Continuing To Stress Ryzen

Collapse
X
 
  • Filter
  • Time
  • Show
Clear All
new posts

  • Ok.. the tone in this thread seems to be a bit heated. Please keep the tone civil everyone. This does not become a linux forum.

    Since my premature post yesterday, 2 of my computers, one 1700x and one 1600x both with ECC ram, 1 ubuntu and one debian testing, both have been running a 26 hour cycle test. One was running the Kill Ryzen script, and one the ryzen_segv_test-master script from the BSD error discussion. This last ran on the 1600x with: run.sh 12 250000. So far I have a 350 Mb log, and no seg. errors. Have not tested my 1700 that runs with non-ECC ram, but I will try that as well. So since I only got conftest seg error on all computers previously I can understand that AMD has trouble replicating this error.

    Kind regards
    Brut.

    Comment


    • Originally posted by RyzenNewbie View Post

      don't worry, I haven't forgotten you - my answer currently is in moderation queue because I was so bold to include an URL...
      I did not expect serious answer on sarcastic comment..., anyway, why not? Because that's most idiotic theory one could come up with, AMD revenue was about 5 billion, Microsoft revenue for the same period was about 85 billion, to suggest that AMD would make some conspiracy with Microsoft without even logical sequance is insane, let alone without any evidence. Anyway, fact remains, I did not see anything related to Windows, and yet I'm having hard time understanding what is the actual problem....., as other posters already mentioned, those conftest segfaults are normal, and happen on Intel machines the same..., as for system crash some people do have, it can be anything, from unstable overclock, to the bad software and anywhere in between.

      Unless you can replicate that on Windows, I can't see any valid argument that it is a hardware bug.

      Comment


      • Originally posted by Brutalix View Post
        Ok.. the tone in this thread seems to be a bit heated. Please keep the tone civil everyone. This does not become a linux forum.

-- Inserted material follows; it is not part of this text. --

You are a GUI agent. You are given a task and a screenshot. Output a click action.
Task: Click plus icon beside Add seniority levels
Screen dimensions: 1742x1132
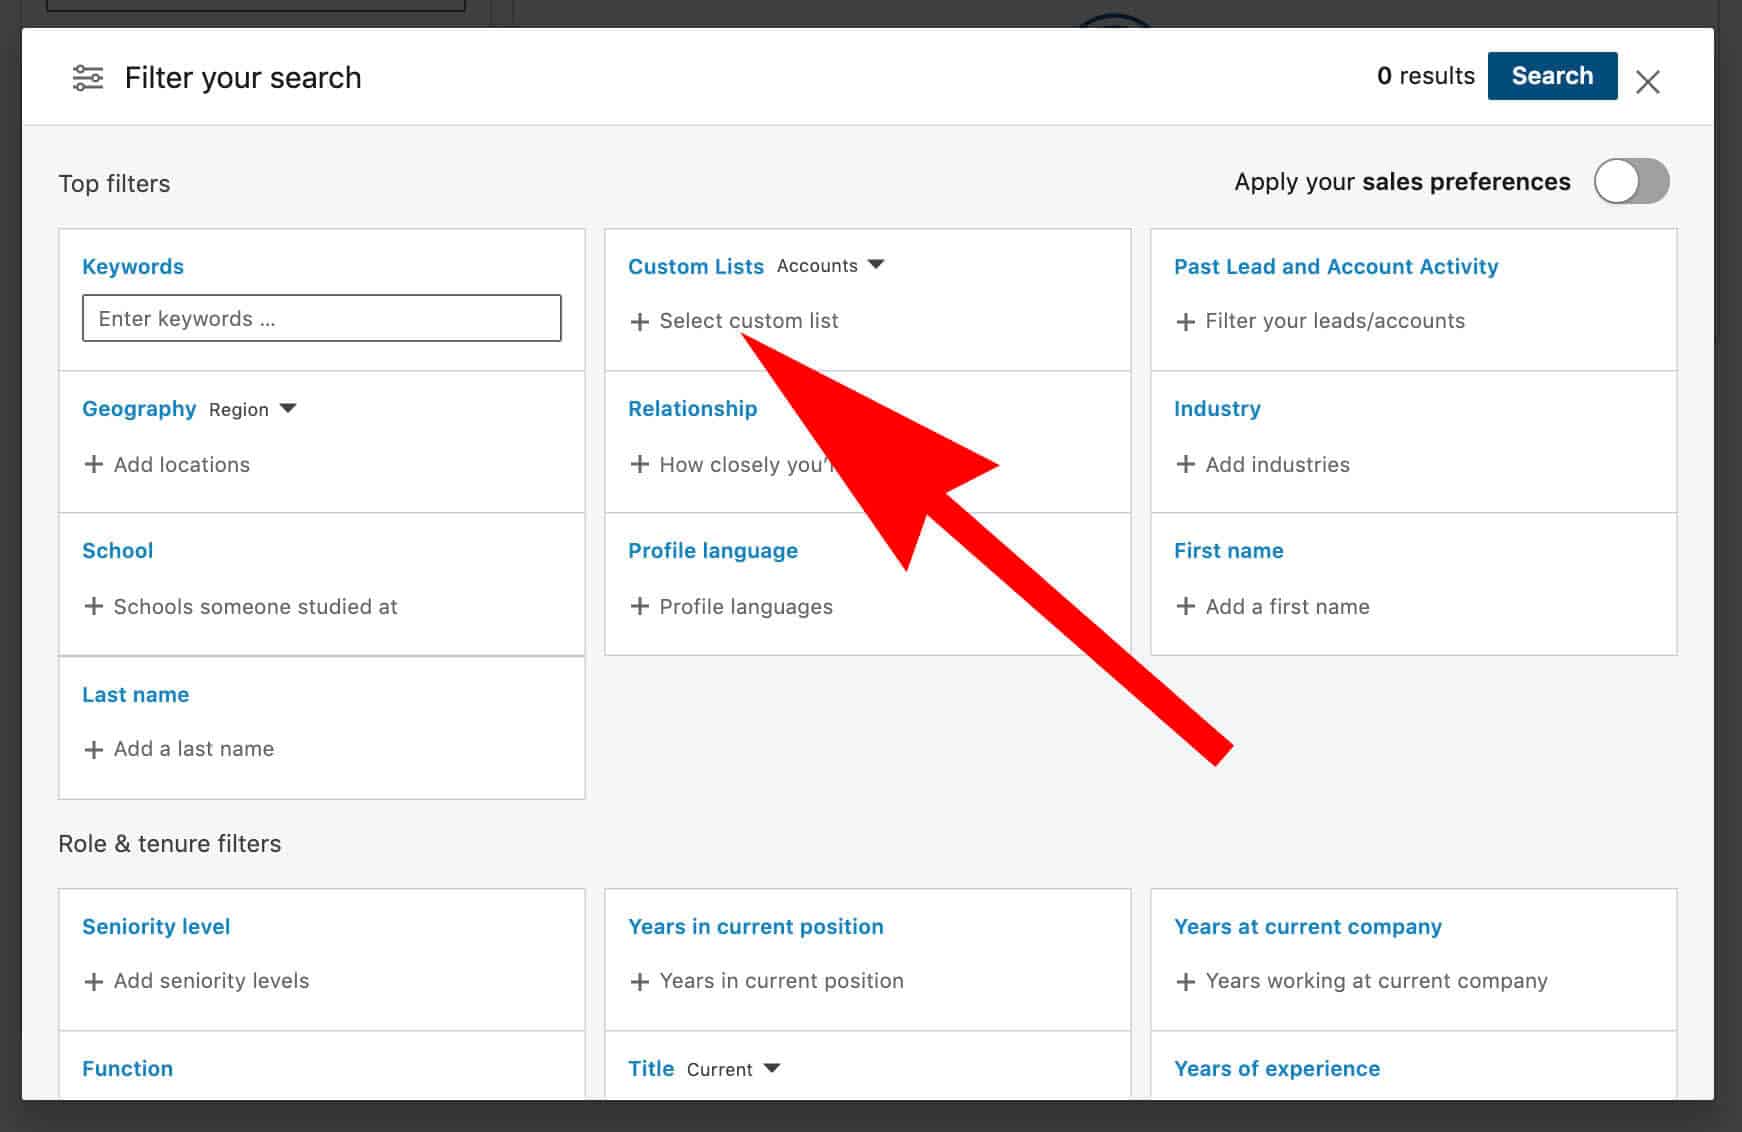pyautogui.click(x=93, y=981)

        Since my premature post yesterday, 2 of my computers, one 1700x and one 1600x both with ECC ram, 1 ubuntu and one debian testing, both have been running a 26 hour cycle test. One was running the Kill Ryzen script, and one the ryzen_segv_test-master script from the BSD error discussion. This last ran on the 1600x with: run.sh 12 250000. So far I have a 350 Mb log, and no seg. errors. Have not tested my 1700 that runs with non-ECC ram, but I will try that as well. So since I only got conftest seg error on all computers previously I can understand that AMD has trouble replicating this error.

        Kind regards
        Brut.
        Just to get more data points - which motherboards (and bios versions)? Any voltage tweeks or just defaults?

        Comment


        • Originally posted by ermo View Post
          What strikes me is that people are so eager to blame the messengers? Why is that?
          If you like tabloid style headlines, then nothing.

          Even after his update, the title still remains "50+ Segmentation Faults Per Hour: Continuing To Stress Ryzen" just to get hits.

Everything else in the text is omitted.